In October 2018, co-defendant Ross McLellan, 47, of Hingham, was sentenced to 18 months in prison and two years of supervised release after being convicted by a federal jury of one count of conspiring to commit securities fraud and wire fraud, two counts of securities fraud and two counts of wire fraud. Richard Boomgaardt, 44, of Sevenoaks, England, a former managing director of State Street, who was charged separately for his involvement in the scheme, pleaded guilty in July 2017 to one count of conspiracy to commit securities fraud and wire fraud was sentenced in July 2018 to one year of probation.

Between February 2010 and September 2011, Pennings, McLellan, and Boomgaardt conspired to add secret commissions to fixed income and equity trades performed for six clients of the bank’s “transition management” business, which helps institutional clients move their investments between and among asset managers or liquidate large investment portfolios. The commissions were charged on top of fees that the clients had agreed to pay to the bank, and despite written instructions to the bank’s traders that generally reflected that the clients were not to be charged trading commissions. Pennings, McLellan, and Boomgaardt took steps to hide the commissions from the clients and others within the bank, including by directing that the commissions not be broken out in post-trade reports. 

In June 2011, when one of the affected clients inquired about whether it had, in fact, been charged commissions in breach of its agreement with the bank, Pennings initially denied that any commissions had been charged.
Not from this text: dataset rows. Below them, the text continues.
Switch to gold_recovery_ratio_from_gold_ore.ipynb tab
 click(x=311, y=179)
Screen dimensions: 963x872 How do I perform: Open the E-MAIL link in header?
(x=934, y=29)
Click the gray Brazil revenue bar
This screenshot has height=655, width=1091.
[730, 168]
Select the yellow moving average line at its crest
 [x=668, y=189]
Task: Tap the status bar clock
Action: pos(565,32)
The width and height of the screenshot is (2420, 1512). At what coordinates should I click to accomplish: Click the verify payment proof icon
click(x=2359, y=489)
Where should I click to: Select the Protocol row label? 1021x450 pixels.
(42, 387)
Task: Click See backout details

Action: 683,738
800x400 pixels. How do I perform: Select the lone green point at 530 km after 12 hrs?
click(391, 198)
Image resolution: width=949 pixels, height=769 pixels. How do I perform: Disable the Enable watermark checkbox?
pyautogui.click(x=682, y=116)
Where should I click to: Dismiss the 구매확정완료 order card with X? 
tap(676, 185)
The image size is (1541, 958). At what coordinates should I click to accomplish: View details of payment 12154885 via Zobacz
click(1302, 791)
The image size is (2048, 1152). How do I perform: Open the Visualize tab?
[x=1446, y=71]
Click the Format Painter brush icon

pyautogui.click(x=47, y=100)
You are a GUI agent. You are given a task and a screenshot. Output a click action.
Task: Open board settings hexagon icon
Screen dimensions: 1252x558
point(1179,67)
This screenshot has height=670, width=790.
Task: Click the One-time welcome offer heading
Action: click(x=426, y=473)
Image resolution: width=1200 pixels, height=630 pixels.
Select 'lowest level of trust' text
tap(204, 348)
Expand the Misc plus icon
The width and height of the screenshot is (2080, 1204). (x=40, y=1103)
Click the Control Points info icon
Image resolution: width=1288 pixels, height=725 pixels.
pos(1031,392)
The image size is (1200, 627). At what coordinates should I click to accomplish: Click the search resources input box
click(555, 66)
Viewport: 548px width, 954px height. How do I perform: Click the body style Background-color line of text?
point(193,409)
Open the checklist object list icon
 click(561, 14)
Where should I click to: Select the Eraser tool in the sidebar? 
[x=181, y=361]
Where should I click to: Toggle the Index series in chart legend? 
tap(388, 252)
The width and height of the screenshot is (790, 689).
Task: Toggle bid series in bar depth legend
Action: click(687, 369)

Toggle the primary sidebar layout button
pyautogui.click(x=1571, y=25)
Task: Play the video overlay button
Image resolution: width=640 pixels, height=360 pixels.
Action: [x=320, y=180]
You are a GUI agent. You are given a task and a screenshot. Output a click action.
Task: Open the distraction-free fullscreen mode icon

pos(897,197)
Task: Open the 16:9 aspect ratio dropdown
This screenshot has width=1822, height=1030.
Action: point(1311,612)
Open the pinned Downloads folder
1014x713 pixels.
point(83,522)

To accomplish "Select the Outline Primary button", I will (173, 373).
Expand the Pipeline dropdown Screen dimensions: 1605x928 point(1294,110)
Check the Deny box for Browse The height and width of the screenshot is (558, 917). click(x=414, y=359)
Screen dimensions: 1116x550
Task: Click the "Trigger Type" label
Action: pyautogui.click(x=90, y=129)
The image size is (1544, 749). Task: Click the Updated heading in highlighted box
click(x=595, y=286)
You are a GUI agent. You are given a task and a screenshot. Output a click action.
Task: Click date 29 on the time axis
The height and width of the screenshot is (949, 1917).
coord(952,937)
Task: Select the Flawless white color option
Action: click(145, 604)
Later, at McLellan’s direction, Pennings acknowledged only that “inadvertent commissions” had been applied to securities traded in the United States, but did not disclose that they had, in fact, been intentionally charged in both the United States and in Europe. Pennings and McLellan sought to mislead the bank’s compliance staff into believing that the commissions had been charged in error and that the amount of the overcharges was limited to the commissions applied on U.S. securities.

United States Attorney Andrew E. Lelling; Assistant Attorney General Brian A. Benczkowski of the Justice Department’s Criminal Division; and Harold H. Shaw, Special Agent in Charge of the Federal Bureau of Investigation, Boston Field Office, made the announcement today. Valuable assistance was provided by the Securities & Exchange Commission and the Justice Department’s Office of International Affairs. Assistant U.S. Attorney Stephen E. Frank, Chief of Lelling’s Securities and Financial Fraud Unit, and Trial Attorney William Johnston of the Criminal Division’s Fraud Section prosecuted the case.